Le fonds Suzy Falk
Dylan Fluzin, Archives et Musée de la Littérature (AML)
Née de parents juifs à Düsseldorf le 23 novembre 1922, Suzy Falk quitte l’Allemagne nazie avec sa famille en 1934, et s’installe en Belgique. Avec la menace d’un conflit généralisé en Europe, les Falk envisagent un nouvel exil en Amérique du Nord. Cependant, la mort prématurée du père de Suzy Falk condamnera mère et fille à vivre la Seconde Guerre mondiale de l’intérieur. Entre les faux certificats de maladie et les nuits au fond d’une cave, c’est grâce à un jeu de cache-cache sinistre qu’elles échapperont à la déportation. Est-ce ce lourd passé ou simplement une bonne nature qui feront de la petite Suzy de 12 ans une femme dont la joie de vivre et le sourire deviendront la signature ? Une chose est certaine, la comédienne a offert à la Belgique et à l’art dramatique une carrière aussi prolifique qu’étonnante.
Il est impossible de réduire la variété des activités de Suzy Falk à une liste de noms d’auteurs, de pièces de théâtres ou de films. Le fonds d’archives conservé aux AML, déposé successivement par la comédienne elle-même puis par Christine Simeone après la mort de cette dernière (2015), regorge bien entendu de traces de ces collaborations, des plus prestigieuses aux plus modestes. Des brochures des textes appris par cœur aux notes de mises en scène apprises par corps, l’ensemble des documents atteste d’une carrière riche de rencontres, depuis les années 1950 jusqu’au début du XXIe siècle.
Théâtre, cinéma, télévision, radio : Suzy Falk est une véritable « bête de scène » et il est courant de lire à son propos qu’elle a tout joué. Des textes les plus classiques aux vaudevilles les plus farceurs en passant par la grande époque du « théâtre épique » de Bertolt Brecht au Théâtre National de Bruxelles. Son interprétation remarquée de Mère Courage en sera le point d’orgue. Ses archives rendent compte de cette profusion, tout comme le moteur de recherche SCAPIN.

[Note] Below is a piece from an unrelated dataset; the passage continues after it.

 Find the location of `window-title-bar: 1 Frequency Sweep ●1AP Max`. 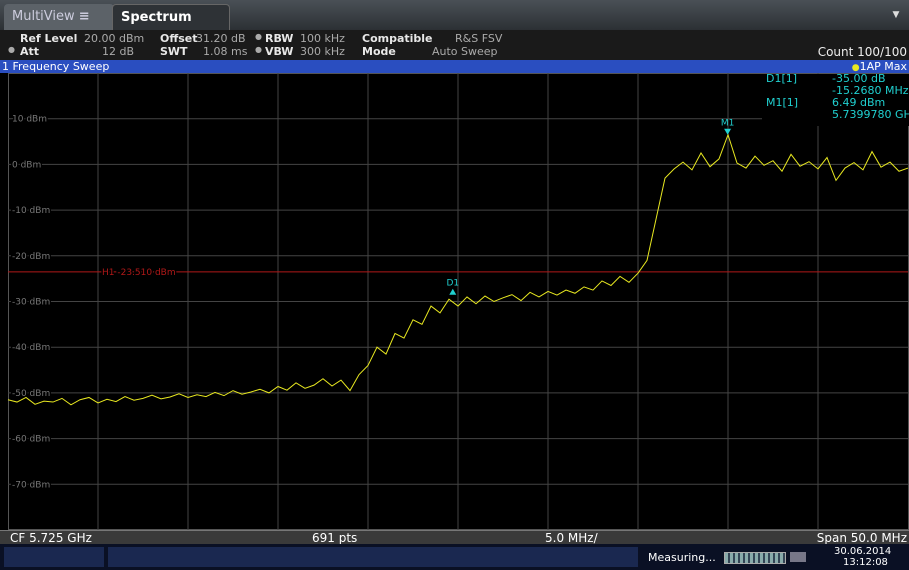

window-title-bar: 1 Frequency Sweep ●1AP Max is located at coordinates (454, 66).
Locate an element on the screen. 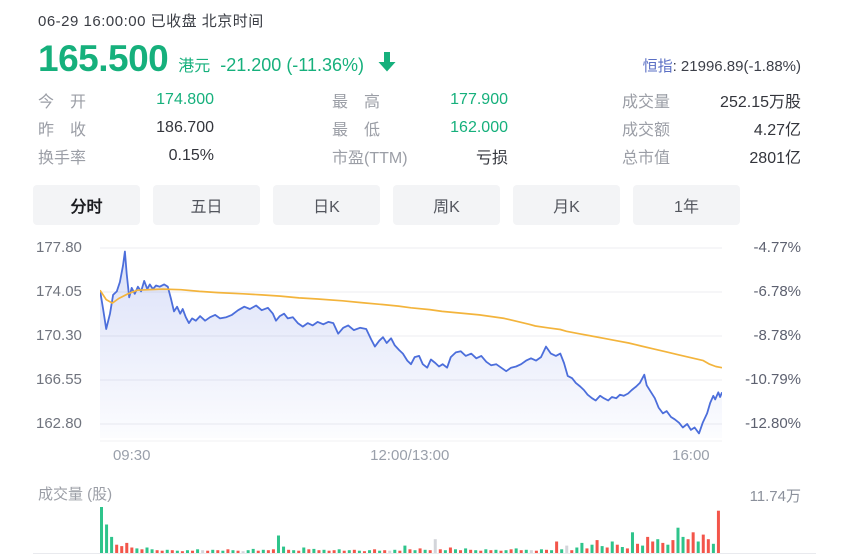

Si sa carrière de comédienne est bien connue, il n’en va pas de même de ses activités de mise en scène. Si elle a reçu, en 1990, l’Ève du Théâtre pour sa performance dans Ni chair ni poisson de Rudy Geldhof, dans l’adaptation de Liliane Wouters au Théâtre du Grand Midi à Bruxelles, l’on oublie souvent que c’est elle qui en fut la metteuse en scène. Et il ne s’agit pas d’une expérience unique : ce pan d’activité s’est en effet déployé des années 1980 au début des années 2000 dans le théâtre amateur. « Amateurs au sens amoureux », répondra Suzy Falk aux journalistes qui l’interrogeront sur cette question. Les documents du fonds témoignent ainsi de vingt ans de mise en scène en collaboration avec l’Association bruxelloise et brabançonne des compagnies dramatiques, dans l’ombre du théâtre professionnel.
Véritable gazetophiliste, la comédienne a également conservé près de 65 années d’articles de presse. Des critiques théâtrales (Jacques Lemarchand, Francis Ambrière, Jean-Pierre Cordier ou Maggy Thomon) aux articles consacrés à la succession de Jean-Claude Drouot à Jacques Huisman en tant que responsable du Théâtre National, les documents minutieusement collectés par Suzy Falk témoignent de la richesse de la vie théâtrale francophone belge au cours de la seconde moitié du XXe siècle. Un sujet – épineux s’il en est – est particulièrement documenté : le statut de l’artiste en Belgique. La compilation commence au début des années 1970, par les premiers rapports sur la situation des acteurs dans le cinéma belge, elle se poursuit avec la succession de conventions collectives d’entreprise de différents théâtres, comme le Rideau de Bruxelles et le National. Le fonds atteste également des conventions collectives sectorielles, notamment celle du théâtre francophone, ainsi que plusieurs rapports sur la politique culturelle en Belgique, plus spécifiquement sur la situation du théâtre francophone en région bruxelloise. S’y trouvent aussi un dossier de propositions de la Communauté française de Belgique élaboré en 1993 avec le Centre d’étude et de recherche pluridisciplinaire en droit, économie et sociologie de l’ULB ou encore un ensemble de documents issus de syndicats et d’associations qui ont milité en faveur de l’établissement d’un statut fiscal et légal de l’artiste en Belgique.
À la lumière de ces archives, Suzy Falk apparaît telle qu’en elle-même : une artiste prolifique et une femme solaire, à la fois enthousiaste et engagée.